- O Globo
O dia de ontem pareceu curto demais para tantos eventos, mas a política trouxe o mais impactante dos fatos. Foram denunciados ao Supremo Tribunal Federal (STF) o presidente da Câmara e um ex-presidente da República. Os efeitos econômicos do agravamento da crise no Congresso são evidentes. Vai aumentar a guerrilha legislativa e nada se discutirá que nos permita sair do atoleiro fiscal.
Aeconomia precisa de previsibilidade. Isso é tudo o que não há neste momento. De qualquer maneira, o país precisa do avanço do Ministério Público no trabalho de apuração dos desvios cometidos pelos partidos aliados em empresas estatais. Por temperamento, o presidente da Câmara dos Deputados, Eduardo Cunha, se defende atacando. O ex-presidente Collor, também, como se viu nos impropérios entre dentes contra o procurador-geral da República.
A partir de agora, os dois ficarão mais fracos. E o poder se alimenta da expectativa de poder. Se o Supremo aceitar a denúncia do Ministério Público, Cunha perderá paulatinamente a capacidade de aglutinação que exerceu nos últimos meses na Câmara dos Deputados. Quanto a Collor, ele não é um polo de poder, é apenas um senador de modos histriônicos.
A dúvida que surge diante da denúncia do ex-presidente Collor é por que uma pessoa joga fora a segunda chance que a sociedade lhe deu? No caso, a sociedade de Alagoas. Após o processo de impeachment e de cassação temporária dos direitos políticos, ele voltou a ser eleito. Por que novamente se envolver em negócios duvidosos e ter carros de origem nebulosa? Aparentemente, é da natureza do senador.
Cunha está convencido de que foi vítima de uma conspiração; Collor se diz vítima de perseguição do procurador-geral, Rodrigo Janot, o mesmo Janot cujo nome terá que passar pelo Senado. O país continuará vivendo meses de tensão institucional. Isso aumentará a paralisia da economia. Contudo, o processo iniciado pela Lava-Jato tem permitido fatos inéditos e há uma enorme chance de o país sair muito melhor de toda essa crise.
Na economia, chegou o momento pior da crise. O desemprego vem subindo fortemente. Era 4,3% em dezembro e ontem foi anunciado que em julho chegou a 7,5%. O desemprego de jovens foi a 18,6%.
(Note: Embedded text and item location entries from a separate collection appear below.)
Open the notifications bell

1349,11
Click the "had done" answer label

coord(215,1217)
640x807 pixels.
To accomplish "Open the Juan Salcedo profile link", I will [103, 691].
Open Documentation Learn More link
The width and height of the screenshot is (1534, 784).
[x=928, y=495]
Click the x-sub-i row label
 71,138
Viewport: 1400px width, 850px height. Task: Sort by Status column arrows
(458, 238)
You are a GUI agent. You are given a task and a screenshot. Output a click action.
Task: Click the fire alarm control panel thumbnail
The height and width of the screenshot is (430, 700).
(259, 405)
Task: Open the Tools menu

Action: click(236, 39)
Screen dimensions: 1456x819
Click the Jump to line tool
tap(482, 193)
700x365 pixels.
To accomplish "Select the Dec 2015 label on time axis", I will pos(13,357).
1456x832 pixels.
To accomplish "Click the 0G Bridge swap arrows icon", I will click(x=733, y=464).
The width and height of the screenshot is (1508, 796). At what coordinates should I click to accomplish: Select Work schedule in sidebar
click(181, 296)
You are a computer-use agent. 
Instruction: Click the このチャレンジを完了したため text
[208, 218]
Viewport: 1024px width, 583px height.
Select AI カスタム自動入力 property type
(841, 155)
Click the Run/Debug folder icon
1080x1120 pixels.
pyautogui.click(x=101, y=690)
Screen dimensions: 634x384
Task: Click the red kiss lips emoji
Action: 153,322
Essa é a taxa de desemprego metropolitana. Mede apenas o que ocorre em seis capitais. O novo indicador, a Pnad Contínua, com abrangência nacional, já havia mostrado um número mais alto, de 8,1%, no trimestre encerrado em maio. O que as duas pesquisas informam é que o ambiente do mercado de trabalho está tendo uma forte deterioração este ano.
A população desocupada, ou seja, o número total de desempregados, aumentou 56% em um ano, a maior elevação da série histórica. O rendimento médio real caiu 2,4% nesse período. O desemprego aumenta, a renda encolhe.
Hoje é dia de o Ministério do Trabalho divulgar os dados do emprego formal do Caged, e, conforme antecipou ao jornal O GLOBO o ministro Manoel Dias, julho terá novo fechamento de vagas, depois do corte de 111 mil em junho.
O dia de ontem teve também visita ao Brasil da chanceler alemã Angela Merkel, renúncia do primeiro-ministro grego Alexis Tsipras, e queda da bolsa americana Dow Jones ao menor nível do ano, por medo de uma forte desaceleração na China. A renúncia de Tsipras fará os gregos terem novas eleições, aumentando a incerteza econômica e política. Pelo menos, terão a chance de mudar ou de fortalecer o governo, como queiram. Será a sexta vez em oito anos que o país irá às urnas para escolher um primeiro-ministro.
Se o tempo fosse mais favorável, haveria muito a conversar com a Alemanha. Mas este é o momento de um governo enfraquecido no Brasil e sem capacidade de ação. O comércio entre Brasil e Alemanha foi favorável aos alemães em US$ 7,5 bilhões no ano passado. Exportamos US$ 6,6 bilhões e importamos US$ 13,8 bi. Até julho deste ano, o nosso déficit chega a US$ 3,1 bilhões. Nossos três principais produtos exportados aos alemães foram café, minério de cobre e soja. Com a plataforma de exportação que é a Alemanha, a conversa poderia ser sobre um tema que temos relegado: a integração nas cadeias globais de suprimento. Mas o Brasil, neste mês de agosto, anda assim: a cada dia basta a sua própria cota de eventos. A de ontem foi além da conta.